[BEGIN Information provided]
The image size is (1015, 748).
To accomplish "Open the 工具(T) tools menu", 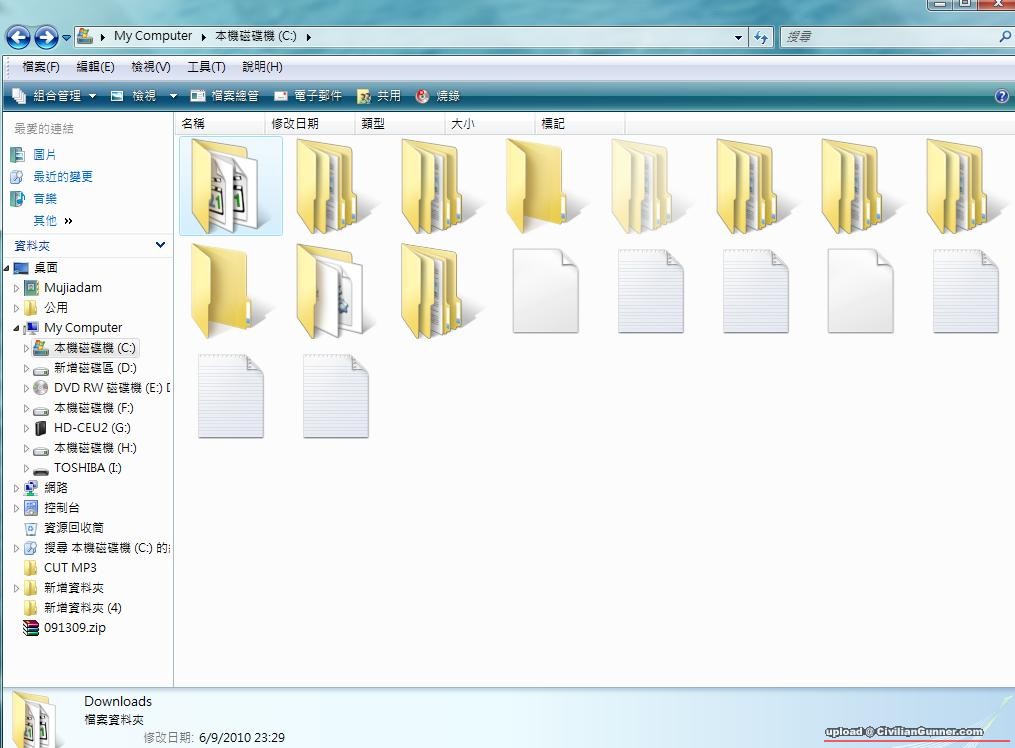I will point(206,67).
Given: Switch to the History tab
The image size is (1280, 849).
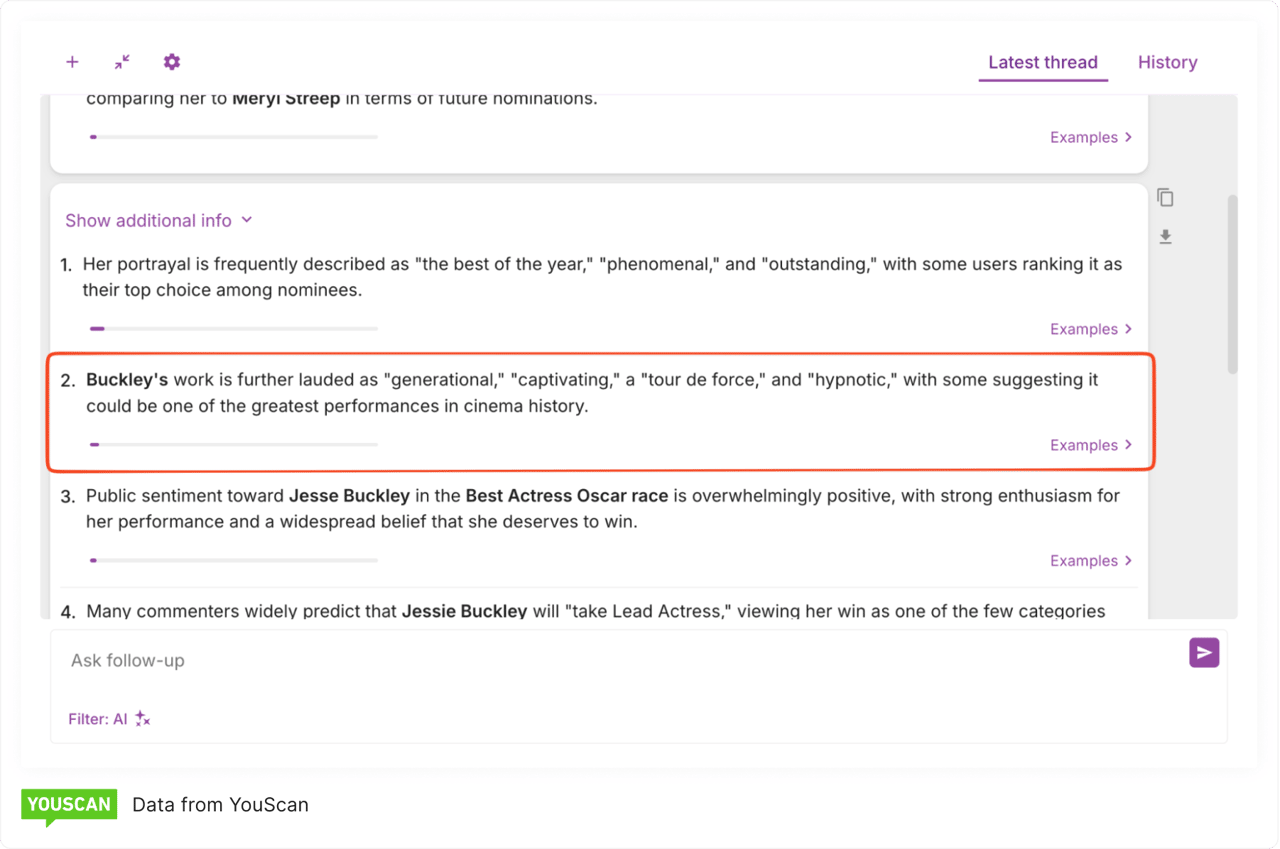Looking at the screenshot, I should (x=1167, y=62).
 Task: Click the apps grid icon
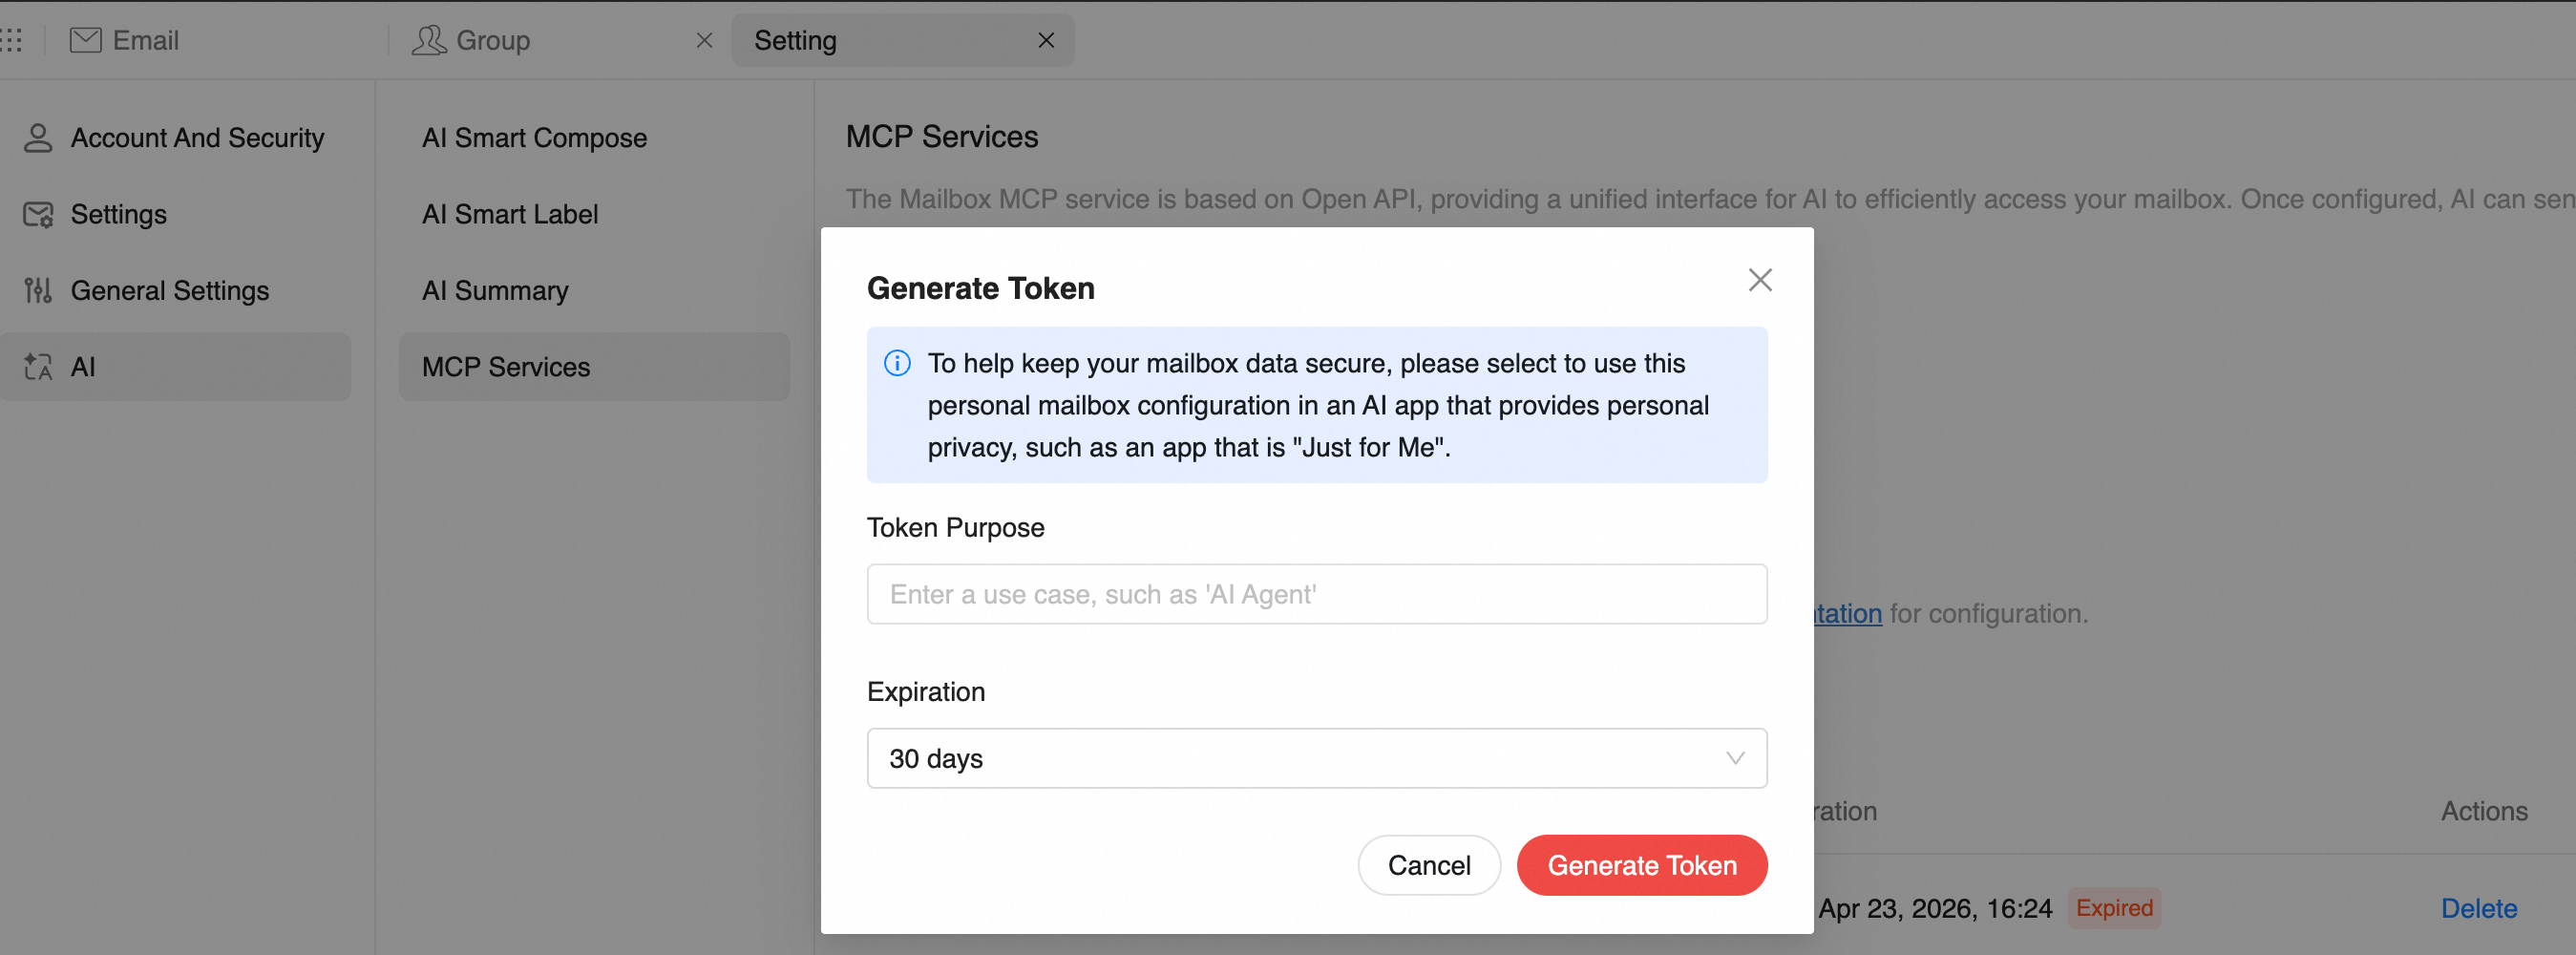(11, 40)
[END Information provided]
Set problem: Report each line of the data containing the word "image", reproducing every such line in full.

Exercise output:
The image size is (1015, 748).
The image size is (1280, 849).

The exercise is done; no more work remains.